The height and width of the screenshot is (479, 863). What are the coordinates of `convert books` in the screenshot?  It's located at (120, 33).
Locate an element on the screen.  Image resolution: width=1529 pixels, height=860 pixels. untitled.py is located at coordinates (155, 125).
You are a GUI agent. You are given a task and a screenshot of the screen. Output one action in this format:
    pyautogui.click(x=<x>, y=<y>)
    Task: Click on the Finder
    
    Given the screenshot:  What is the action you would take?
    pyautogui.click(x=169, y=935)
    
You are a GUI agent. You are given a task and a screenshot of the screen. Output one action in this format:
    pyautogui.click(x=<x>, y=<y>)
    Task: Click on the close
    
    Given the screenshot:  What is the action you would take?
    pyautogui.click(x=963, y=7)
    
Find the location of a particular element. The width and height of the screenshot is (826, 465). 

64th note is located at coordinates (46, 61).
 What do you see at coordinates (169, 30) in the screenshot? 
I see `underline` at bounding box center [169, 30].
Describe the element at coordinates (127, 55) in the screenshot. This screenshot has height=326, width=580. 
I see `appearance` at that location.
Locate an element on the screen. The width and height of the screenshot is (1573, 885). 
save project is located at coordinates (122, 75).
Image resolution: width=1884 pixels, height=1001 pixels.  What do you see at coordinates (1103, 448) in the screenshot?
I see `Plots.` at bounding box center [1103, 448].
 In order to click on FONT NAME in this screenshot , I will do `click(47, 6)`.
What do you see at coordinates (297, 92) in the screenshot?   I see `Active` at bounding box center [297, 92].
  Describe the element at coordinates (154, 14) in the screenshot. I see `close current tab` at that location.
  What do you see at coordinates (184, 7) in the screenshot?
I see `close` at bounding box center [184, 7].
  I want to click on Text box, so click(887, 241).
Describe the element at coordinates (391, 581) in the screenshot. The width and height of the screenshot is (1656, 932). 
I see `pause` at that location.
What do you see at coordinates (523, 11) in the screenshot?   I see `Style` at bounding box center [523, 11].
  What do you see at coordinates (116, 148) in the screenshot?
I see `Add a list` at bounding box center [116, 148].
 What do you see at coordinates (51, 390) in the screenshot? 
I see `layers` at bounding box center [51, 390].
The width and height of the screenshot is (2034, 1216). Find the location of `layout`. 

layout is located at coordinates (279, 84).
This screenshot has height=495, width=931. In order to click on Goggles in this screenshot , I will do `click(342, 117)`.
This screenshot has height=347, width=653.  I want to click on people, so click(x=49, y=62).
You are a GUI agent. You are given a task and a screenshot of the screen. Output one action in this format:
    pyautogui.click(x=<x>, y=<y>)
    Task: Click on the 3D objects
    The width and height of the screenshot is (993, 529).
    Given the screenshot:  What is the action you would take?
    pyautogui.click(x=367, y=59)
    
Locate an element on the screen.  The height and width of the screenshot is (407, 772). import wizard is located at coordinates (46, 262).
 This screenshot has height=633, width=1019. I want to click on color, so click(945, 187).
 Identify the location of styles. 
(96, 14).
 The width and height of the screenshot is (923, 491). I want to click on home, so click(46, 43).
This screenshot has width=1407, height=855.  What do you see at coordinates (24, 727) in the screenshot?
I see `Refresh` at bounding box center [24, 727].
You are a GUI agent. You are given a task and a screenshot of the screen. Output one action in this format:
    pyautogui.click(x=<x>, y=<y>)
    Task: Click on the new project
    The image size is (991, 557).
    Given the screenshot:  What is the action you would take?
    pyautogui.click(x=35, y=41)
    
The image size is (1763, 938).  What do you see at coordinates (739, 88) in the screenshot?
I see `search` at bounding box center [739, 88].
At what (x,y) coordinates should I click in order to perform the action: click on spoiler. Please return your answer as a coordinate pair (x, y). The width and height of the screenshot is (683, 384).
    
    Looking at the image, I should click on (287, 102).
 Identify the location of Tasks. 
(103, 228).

○ ○ ○ ○ ○ ○ ○

Given instruction: Copy the whole listing above word for word, line by line, with no changes.

Full response:
The height and width of the screenshot is (479, 863). What are the coordinates of `convert books` in the screenshot?  It's located at (120, 33).
Locate an element on the screen.  Image resolution: width=1529 pixels, height=860 pixels. untitled.py is located at coordinates (155, 125).
You are a GUI agent. You are given a task and a screenshot of the screen. Output one action in this format:
    pyautogui.click(x=<x>, y=<y>)
    Task: Click on the Finder
    
    Given the screenshot:  What is the action you would take?
    pyautogui.click(x=169, y=935)
    
You are a GUI agent. You are given a task and a screenshot of the screen. Output one action in this format:
    pyautogui.click(x=<x>, y=<y>)
    Task: Click on the close
    
    Given the screenshot:  What is the action you would take?
    pyautogui.click(x=963, y=7)
    
Find the location of a particular element. The width and height of the screenshot is (826, 465). 

64th note is located at coordinates (46, 61).
 What do you see at coordinates (169, 30) in the screenshot? 
I see `underline` at bounding box center [169, 30].
Describe the element at coordinates (127, 55) in the screenshot. This screenshot has height=326, width=580. 
I see `appearance` at that location.
Locate an element on the screen. The width and height of the screenshot is (1573, 885). 
save project is located at coordinates (122, 75).
Image resolution: width=1884 pixels, height=1001 pixels.  What do you see at coordinates (1103, 448) in the screenshot?
I see `Plots.` at bounding box center [1103, 448].
 In order to click on FONT NAME in this screenshot , I will do `click(47, 6)`.
What do you see at coordinates (297, 92) in the screenshot?   I see `Active` at bounding box center [297, 92].
  Describe the element at coordinates (154, 14) in the screenshot. I see `close current tab` at that location.
  What do you see at coordinates (184, 7) in the screenshot?
I see `close` at bounding box center [184, 7].
  I want to click on Text box, so click(887, 241).
Describe the element at coordinates (391, 581) in the screenshot. The width and height of the screenshot is (1656, 932). 
I see `pause` at that location.
What do you see at coordinates (523, 11) in the screenshot?   I see `Style` at bounding box center [523, 11].
  What do you see at coordinates (116, 148) in the screenshot?
I see `Add a list` at bounding box center [116, 148].
 What do you see at coordinates (51, 390) in the screenshot? 
I see `layers` at bounding box center [51, 390].
The width and height of the screenshot is (2034, 1216). Find the location of `layout`. 

layout is located at coordinates (279, 84).
This screenshot has height=495, width=931. In order to click on Goggles in this screenshot , I will do `click(342, 117)`.
This screenshot has height=347, width=653.  I want to click on people, so click(x=49, y=62).
You are a GUI agent. You are given a task and a screenshot of the screen. Output one action in this format:
    pyautogui.click(x=<x>, y=<y>)
    Task: Click on the 3D objects
    The width and height of the screenshot is (993, 529).
    Given the screenshot:  What is the action you would take?
    pyautogui.click(x=367, y=59)
    
Locate an element on the screen.  The height and width of the screenshot is (407, 772). import wizard is located at coordinates (46, 262).
 This screenshot has height=633, width=1019. I want to click on color, so click(945, 187).
 Identify the location of styles. 
(96, 14).
 The width and height of the screenshot is (923, 491). I want to click on home, so click(46, 43).
This screenshot has width=1407, height=855.  What do you see at coordinates (24, 727) in the screenshot?
I see `Refresh` at bounding box center [24, 727].
You are a GUI agent. You are given a task and a screenshot of the screen. Output one action in this format:
    pyautogui.click(x=<x>, y=<y>)
    Task: Click on the new project
    The image size is (991, 557).
    Given the screenshot:  What is the action you would take?
    pyautogui.click(x=35, y=41)
    
The image size is (1763, 938).  What do you see at coordinates (739, 88) in the screenshot?
I see `search` at bounding box center [739, 88].
At what (x,y) coordinates should I click in order to perform the action: click on spoiler. Please return your answer as a coordinate pair (x, y). The width and height of the screenshot is (683, 384).
    
    Looking at the image, I should click on (287, 102).
 Identify the location of Tasks. 
(103, 228).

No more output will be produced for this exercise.